For drainage fields, the standard is BS 6297:2007.

Capacity dependent upon requirements

When installing a new sewage treatment plant, you must check with “British Water Flows and Loads 4 guidance” to ensure that it meets sizing requirements. Your treatment system must be able to handle the largest amount of sewage that it will need to treat.

Maintenance of sewage treatment systems

You must remove built-up sludge from your sewer tank before it reaches its maximum capacity. This removal must be undertaken by a registered waste carrier. It is also required to service your treatment system in line with the manufacturer’s guidelines to ensure that it continues to deal with waste in a clean and efficient manner. If there are any damage or cracks in your system, you are obligated to have it repaired by a competent person.

Additional rules for systems installed and in use on or after January 1, 2015

These regulations apply to you if:

  • you started a new discharge from a small sewage treatment plant on or after January 1, 2015.
  • you had a discharge to ground before January 1, 2015, which you now want to change to discharge to a surface water (or the other way around).

Public sewers

If you are within 30m to a public sewer, then you will not be allowed to start a new discharge from your sewage treatment plant. For developments and multiple properties, this distance is multiplied by the number of properties. For example, if there are four properties the distance is increased to 4 x 30 meters = 120 metres.

If there is a valid reason prohibiting you from connecting to the public sewer and use a sewage treatment system instead, you must apply to the Environment Agency for a permit.

Planning approval

You are required to have planning permission and Building Regulations approval if you have or are planning to install a new sewage treatment plant.

Sensitive areas

You must apply for a permit if you want to begin a new discharge to a surface water in or within 500m of a designated sensitive area. A sensitive area includes special conservation sites, designated bathing water, protected shellfish water or special protection areas.
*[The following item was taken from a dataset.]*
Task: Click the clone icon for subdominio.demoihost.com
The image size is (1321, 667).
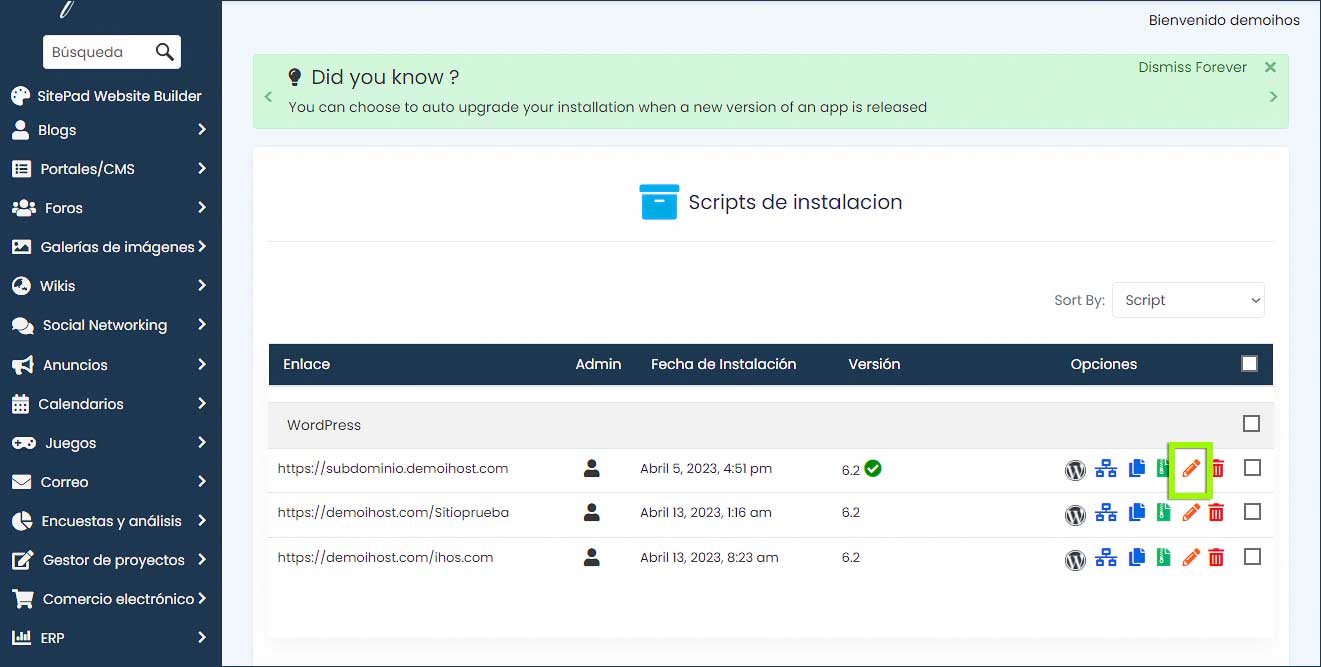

You also need a permit if the discharge is within 200m of an aquatic local nature reserve, or within 50m of a chalk river or aquatic local wildlife site.

You must contact the Environment Agency to check if you are in or near a designated sensitive area.

Surface water flow

Your new discharge must go to an area that has water flow year-round. It will not be allowed flow to watercourses that seasonally dry up.

Partial drainage fields

A partial drainage field is a system for discharging to water, which allows effluent to drain into the ground when levels in the watercourse are low, and into the watercourse when groundwater levels are high. A partial drainage field can only be used with a small sewage treatment plant and must be within 10m of the edge of the watercourse.

What to do next?

If you affected by the 2020 septic tank regulations, contact us to book your site visit, request and quote or advise you on the best course of actions for your project.

Regulating agencies

For England and Wales, visit the Environment Agency’s website to read the General binding rules: small sewage discharge to a surface water.

Different rules apply for Northern Ireland and Scotland, check with the following authorities for further details: the Scottish Environment Protection Agency or  Department of Agriculture, Environment and Rural Affairs if your property is located in Northern Ireland.